O presidente Luiz Inácio Lula da Silva decidiu utilizar uma estante repleta de livros que leu durante o período em que esteve preso como cenário para as gravações de sua campanha eleitoral. A montagem faz parte do espaço reservado no comitê da campanha, localizado no Lago Sul, em Brasília, onde foram produzidos os vídeos para o horário eleitoral gratuito.
Na terça-feira, 18, Lula gravou parte dos materiais que serão exibidos a partir de sexta-feira, 28, quando começa a propaganda eleitoral. Entre os vídeos já divulgados está um que aborda o fim da chamada “Taxa das Blusinhas”, medida que gerou debates recentes.
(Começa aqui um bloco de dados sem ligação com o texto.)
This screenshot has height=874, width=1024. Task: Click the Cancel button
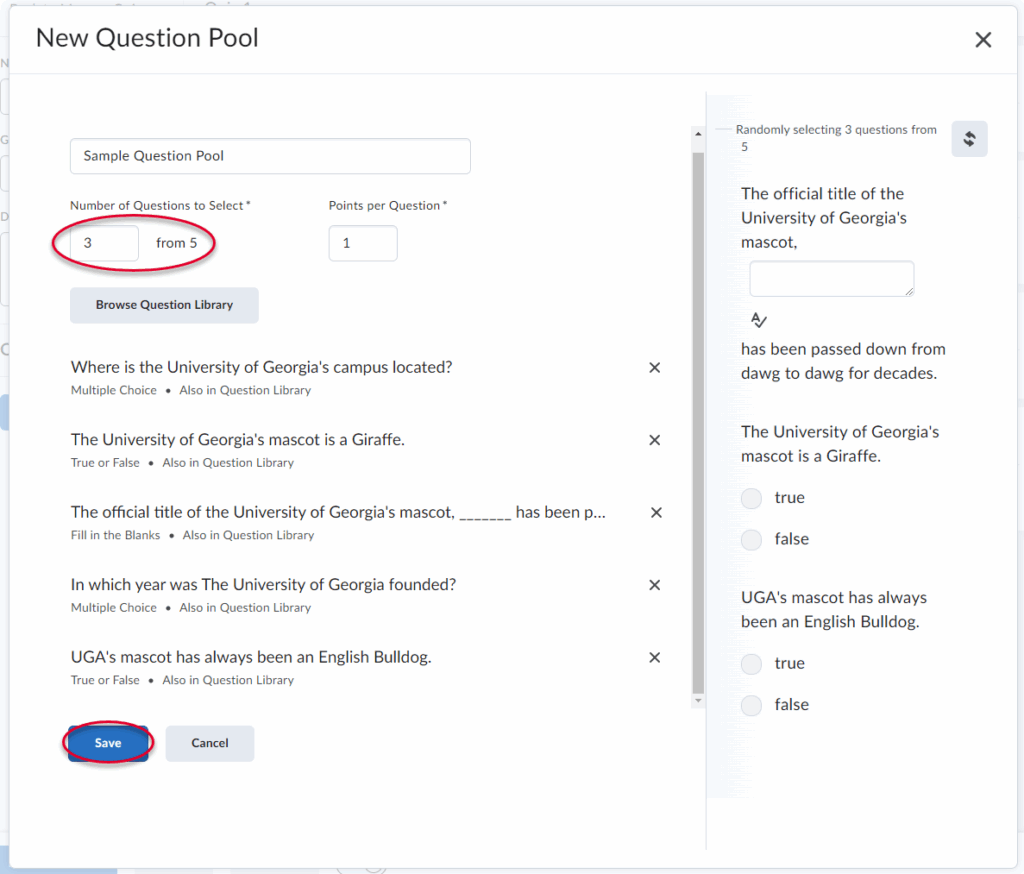[210, 743]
Durante os 580 dias em que esteve detido na Superintendência da Polícia Federal em Curitiba, o presidente afirma ter lido mais de 40 obras. A seleção inclui romances, livros de sociologia e biografias de figuras históricas, que agora ganham destaque no cenário de campanha.
Entre os títulos escolhidos estão “Um Defeito de Cor”, de Ana Maria Gonçalves; “O Amor nos Tempos do Cólera”, do colombiano Gabriel García Márquez; e “O Último Cabalista de Lisboa”, de Richard Zimler. A lista também traz obras como “A Elite do Atraso”, de Jessé Souza; “Sapiens: Uma Breve História da Humanidade”, de Yuval Noah Harari; “A Fome”, de Martín Caparrós; “O Petróleo”, de Daniel Yergin; e “Escravidão”, de Laurentino Gomes.
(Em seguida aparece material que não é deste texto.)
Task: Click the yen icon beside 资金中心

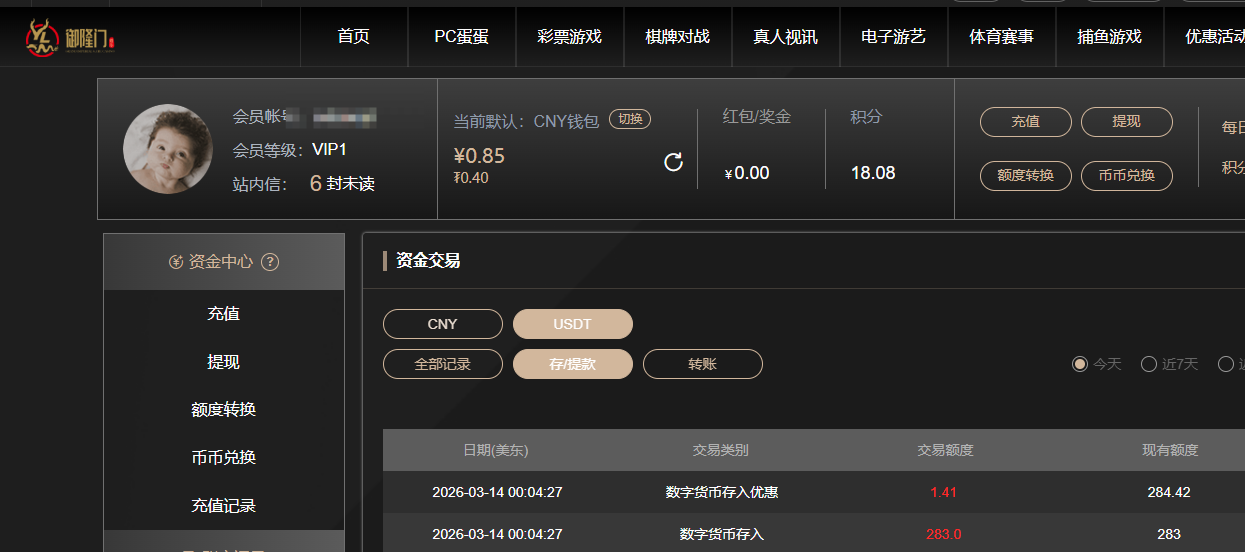Action: point(176,262)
A estante, portanto, reproduz uma referência ao período de pouco mais de um ano e meio em que o petista esteve preso, entre 7 de abril de 2018 e 8 de novembro de 2019. A detenção ocorreu no âmbito das investigações conduzidas pelo então juiz Sergio Moro, hoje candidato ao governo do Paraná pelo PL.
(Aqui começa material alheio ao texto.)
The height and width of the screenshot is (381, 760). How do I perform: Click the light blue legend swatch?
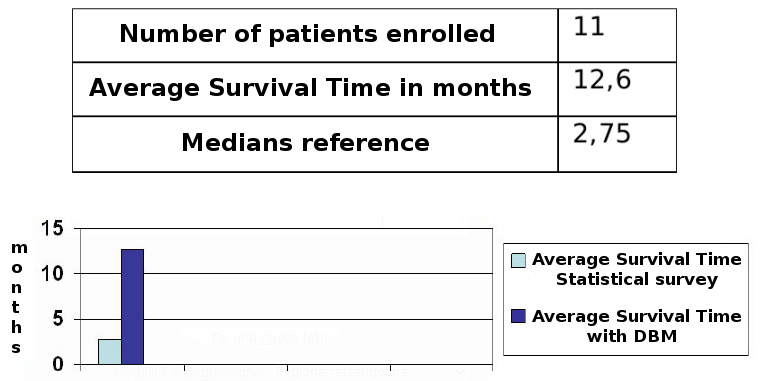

Lula foi condenado por corrupção passiva e lavagem de dinheiro no caso do triplex do Guarujá (SP), que a acusação apontou como propriedade oculta. Ele deixou a prisão após o Supremo Tribunal Federal (STF) mudar o entendimento sobre a prisão em segunda instância, e posteriormente a corte anulou os processos, tornando-o elegível para as eleições.